*Work instructions*. Gather every line of the records below that contains the string "screenshot".

*Information supplied*.
····················
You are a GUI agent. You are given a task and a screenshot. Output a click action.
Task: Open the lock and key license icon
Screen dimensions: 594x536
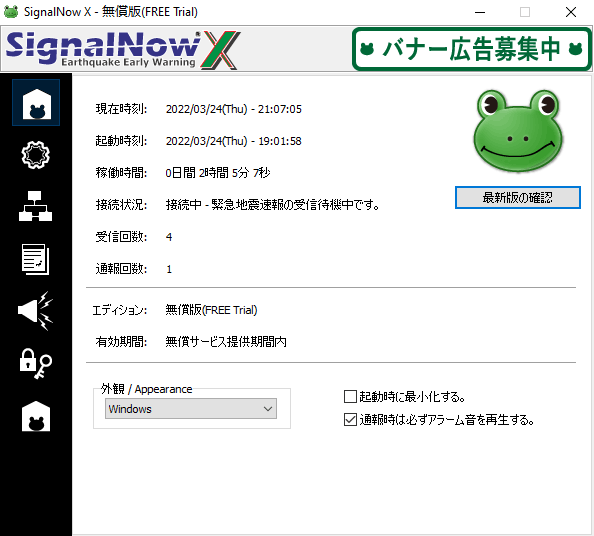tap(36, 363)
····················
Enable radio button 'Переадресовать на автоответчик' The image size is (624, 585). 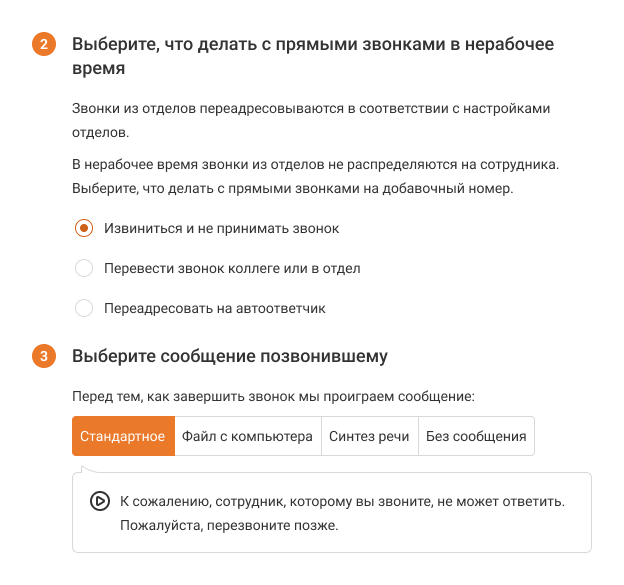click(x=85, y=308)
····················
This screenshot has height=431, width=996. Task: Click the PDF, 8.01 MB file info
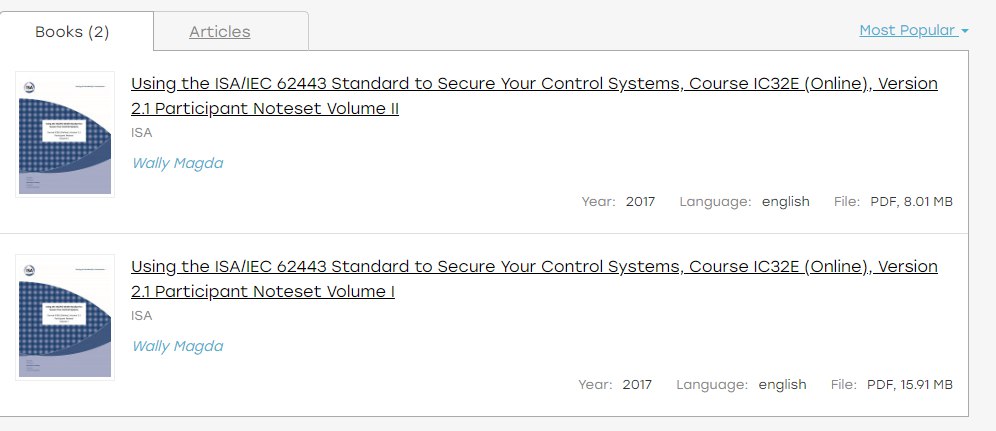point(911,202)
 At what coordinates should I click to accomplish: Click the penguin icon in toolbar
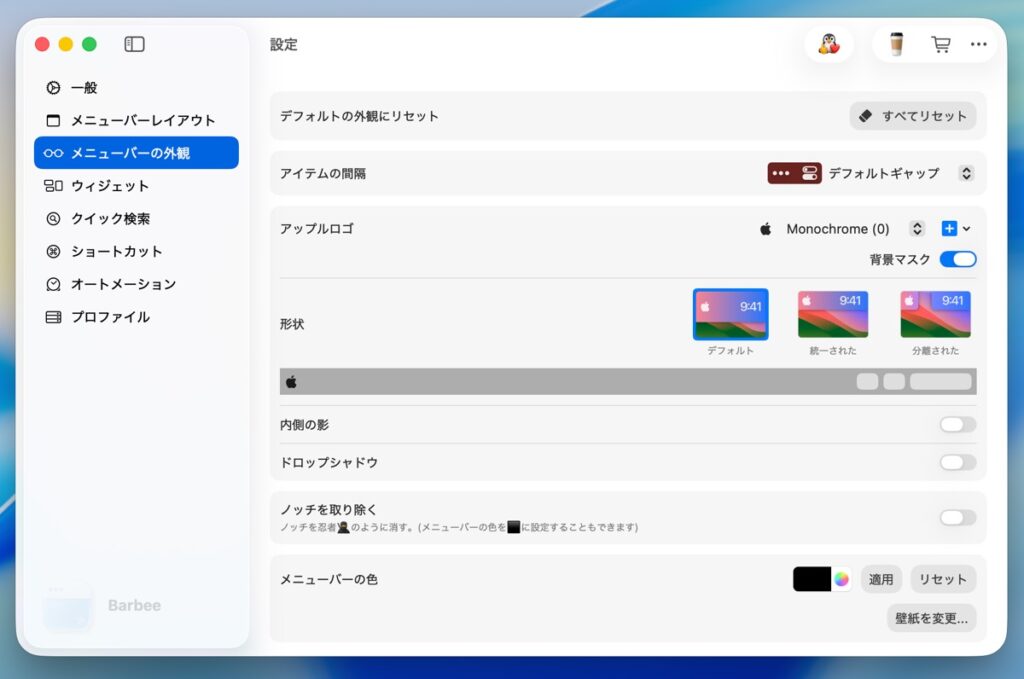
····················
*Full solution*.
You are a GUI agent. You are given a task and a screenshot. Output a click action.
This screenshot has height=431, width=996. Task: Click the PDF, 8.01 MB file info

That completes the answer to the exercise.